Overblog Tous les blogs Top blogs Littérature, BD & Poésie
Suivre ce blog Administration + Créer mon blog
MENU
Publicité

amitie

hallucinations #1

13 Août 2026 , Rédigé par Farnese Publié dans #amitié

Ne pouvant pas me le payer, sevrage brutal de l’amisulpride. Je dors et délire. Je suis dans l’ancienne maison qu’on habitait avec ma mère, à R., en pleine campagne à la frontière française. Je sors de ma chambre d’enfant. Je vois le lampadaire qui donne sur ma chambre. Je n’arrive pas à dormir. Je vais voir Max, petit chien bâtard qui dort dans la cuisine. Je me couche sur le sol et le câline, le visage toujours à distance pour rester à l’abri de son agressivité. Il prend confiance et s’affaisse sur moi. Il vient se coucher sur mon ventre. Il ronronne, comme un chat, comme Khéops, mais je garde ma main gauche entre lui et mon visage. Il faut toujours s’en méfier, pauvre animal toujours menaçant.
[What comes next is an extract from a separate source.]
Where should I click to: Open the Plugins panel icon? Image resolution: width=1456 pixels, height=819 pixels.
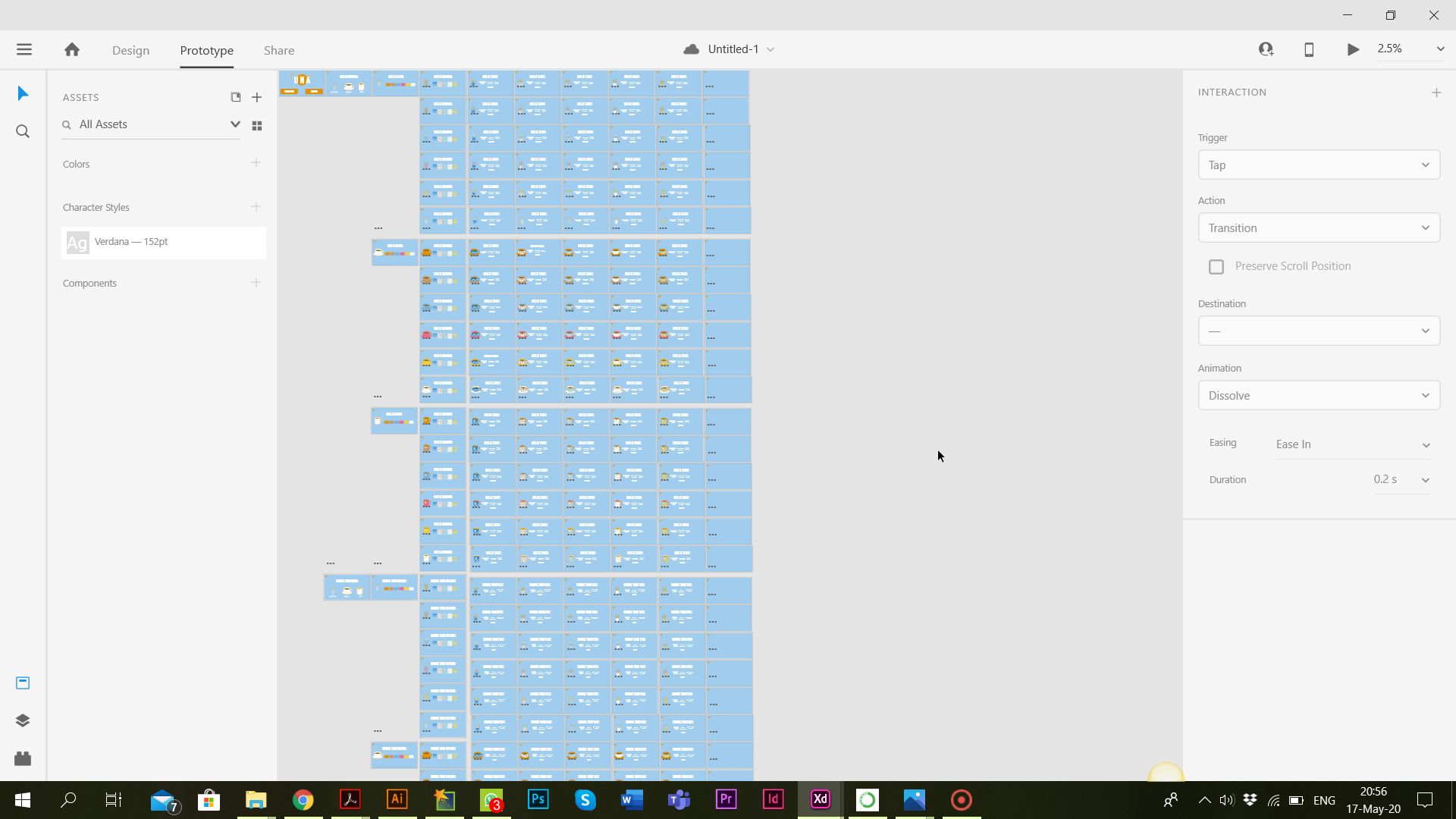click(23, 758)
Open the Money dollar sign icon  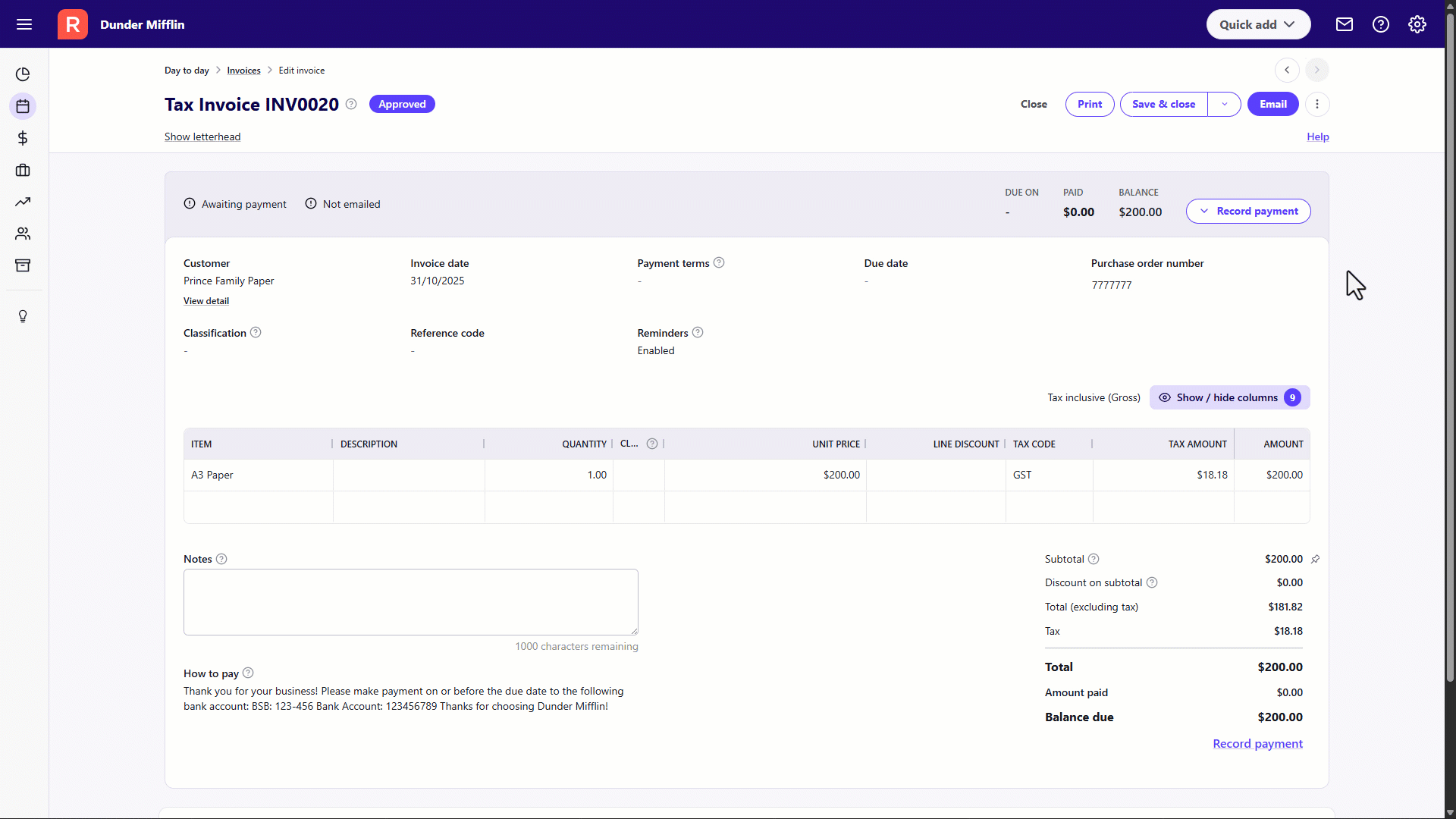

Je suis dans le salon. Je dors dans le divan. Je dors avec nos chats : Khéops, Mozart, Isis, Athéna. Iels sont censé·es êtres mort·es, comme Max. Je sens leur odeur, leurs habitudes. Je fais un rêve dans le rêve. Il y a une détective blessée. Elle subit une drôle d’opération aux urgences. L’urgentiste lui râcle et ouvre le torse. La détective n’a pas de poitrine, ou je ne la vois pas. Elle est nue sans l’être, peut-être. Elle ressemble à Rosa Diaz. Les deux personnes qui l’ont trahie sont saisies par quatre hommes sur une autoroute. Ils les mettent dans une voiture qu’ils lancent sur la rampe d’un camion. Les traîtres arrivent dans un conteneur qui est saisi par une grue. Il est lâché dans la mer, peut-être l’océan. Mon regard survole la mer qui est peut-être l’océan, les immeubles, la ville. Je pense à mon amie évitante et ça me déchire. J’arrive aux urgences : la détective va survivre. Je tombe en pleurs, et sa mère s’amuse de mes larmes. La flic également, et, sur un ton de plaisanterie, elle me refuse l’entrée dans la salle d’opération. Je ne rentrerai jamais, mes larmes sont trop véritables.

Je dors dans le salon. L’espace est entièrement lumineux, blanc. Pourtant il fait nuit. Isis, Athéna, Khéops et Mozart dorment sur moi. Je sens leurs habitudes, leur chaleur. Le temps passe. Je sens leurs corps. C’est plus qu’un rêve, une expérience entièrement réelle. Je me sais en train de rêver et délirer. Je me regarde depuis Liège et depuis mon sommeil. Les heures m’échappent, je crois qu’on est au plus profond de la nuit, mais ma mère descend et me demande ce que je fais là. Il est 9h50, je devrais aller à l’école. Je n’y crois pas.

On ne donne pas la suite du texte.